Isso mostra que o drama da perseguição também é o lugar da
libertação da sujeição ao sucesso, vanglória e compromissos do mundo. O que
alegra aqueles que são rejeitados pelo mundo por causa de Cristo? Ele se alegra
por ter encontrado algo que vale mais do que o mundo inteiro. De fato “que vantagem
tem um homem que ganha o mundo inteiro e perde a vida?” (Mc 8,36). Que vantagem
existe?
É doloroso lembrar que, neste momento, existem muitos
cristãos que sofrem perseguições em várias áreas do mundo, e devemos esperar e
rezar para que sua tribulação seja interrompida o mais rápido possível. Existem
muitos: os mártires de hoje são mais do que os mártires dos primeiros séculos.

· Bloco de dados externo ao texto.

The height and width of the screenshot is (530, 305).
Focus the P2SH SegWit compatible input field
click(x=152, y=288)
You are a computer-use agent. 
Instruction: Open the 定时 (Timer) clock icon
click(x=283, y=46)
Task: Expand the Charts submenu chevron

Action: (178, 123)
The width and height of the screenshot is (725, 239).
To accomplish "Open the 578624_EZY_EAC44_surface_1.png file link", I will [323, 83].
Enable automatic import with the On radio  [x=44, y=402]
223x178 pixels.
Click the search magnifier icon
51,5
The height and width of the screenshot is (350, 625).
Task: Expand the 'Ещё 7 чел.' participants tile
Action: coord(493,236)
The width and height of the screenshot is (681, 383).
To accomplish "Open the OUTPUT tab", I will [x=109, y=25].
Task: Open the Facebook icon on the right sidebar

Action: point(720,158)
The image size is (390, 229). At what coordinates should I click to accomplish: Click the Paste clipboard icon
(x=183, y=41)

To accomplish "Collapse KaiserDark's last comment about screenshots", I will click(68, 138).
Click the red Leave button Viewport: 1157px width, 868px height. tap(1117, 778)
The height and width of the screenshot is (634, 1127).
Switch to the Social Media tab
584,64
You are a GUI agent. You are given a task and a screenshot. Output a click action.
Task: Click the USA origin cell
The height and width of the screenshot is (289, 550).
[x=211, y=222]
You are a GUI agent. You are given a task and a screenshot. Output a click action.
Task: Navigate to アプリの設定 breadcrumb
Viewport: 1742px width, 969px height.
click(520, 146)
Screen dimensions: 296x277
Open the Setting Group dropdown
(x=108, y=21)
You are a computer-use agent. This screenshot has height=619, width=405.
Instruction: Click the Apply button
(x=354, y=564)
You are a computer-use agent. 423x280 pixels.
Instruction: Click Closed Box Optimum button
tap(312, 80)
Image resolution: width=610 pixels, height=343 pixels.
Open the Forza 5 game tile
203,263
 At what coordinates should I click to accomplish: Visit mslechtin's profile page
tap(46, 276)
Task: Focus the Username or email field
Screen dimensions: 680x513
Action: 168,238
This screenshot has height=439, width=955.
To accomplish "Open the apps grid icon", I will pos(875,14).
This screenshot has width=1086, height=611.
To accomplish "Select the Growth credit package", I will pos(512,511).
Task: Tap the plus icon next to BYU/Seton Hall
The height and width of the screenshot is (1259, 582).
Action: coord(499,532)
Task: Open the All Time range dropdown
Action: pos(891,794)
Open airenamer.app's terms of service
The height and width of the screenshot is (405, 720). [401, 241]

Expressamos nossa proximidade com esses irmãos e irmãs: somos um corpo, e esses
cristãos são os membros que sangram o corpo de Cristo, que é a Igreja.
Devemos também ter cuidado para não lermos essa
bem-aventurança de uma maneira vitimista e com pena de si mesmo. De fato, o
desprezo pelos homens nem sempre é sinônimo de perseguição: logo após, Jesus
diz que os cristãos são o “sal da terra” e alerta contra o perigo de “perder o
sabor”, caso contrário, o sal “para nada serve a não ser jogado fora e
pisoteado pelas pessoas” (Mt 5,13). Portanto, há também um desprezo que é nossa
culpa, quando perdemos o sabor de Cristo e do Evangelho.
Devemos ser fiéis ao humilde caminho das Bem-aventuranças,
porque é o que leva a ser de Cristo e não do mundo. Vale lembrar o caminho
percorrido por São Paulo: quando ele pensava que era justo, era, de fato, um
perseguidor, mas quando descobriu que era perseguidor, tornou-se um homem de
amor, que enfrentou alegremente o sofrimento da perseguição que sofria (cf. Cl
1,24).
A exclusão e a perseguição, se Deus nos concede graça,
fazem-nos assemelhar a Cristo crucificado e, associando-nos à Sua Paixão, são a
manifestação de uma nova vida. Essa vida é a mesma de Cristo, que para nós
homens e para a nossa salvação foi “desprezado e rejeitado pelos homens” (cf.
Is 53,3; At 8,30-35). Acolher Seu Espírito pode nos levar a ter tanto amor em
nossos corações, que oferecemos vida ao mundo sem nos comprometer com seus
enganos e aceitarmos ser recusados. Os compromissos com o mundo são o perigo: o
cristão é sempre tentado a fazer compromissos com o mundo, com o espírito do
mundo.
Essa – rejeitar compromissos e seguir o caminho de Jesus
Cristo – é a vida do Reino dos céus, a grande alegria, a verdadeira alegria.
Então, nas perseguições, há sempre a presença de Jesus que nos acompanha, a
presença de Jesus que nos conforta e a força do Espírito que nos ajuda a seguir
em frente. Não desanimemos quando uma vida coerente com o Evangelho atrai
perseguição das pessoas: há o Espírito que nos apoia neste caminho.
[1] cf. Discurso aos participantes do workshop “Novas formas
de solidariedade, inclusão, integração e inovação”, 05 de fevereiro de 2020: “A
idolatria do dinheiro, ganância e corrupção são todas” estruturas do pecado -
como João Paulo II os definiu - produzido pela ‘globalização da indiferença’”.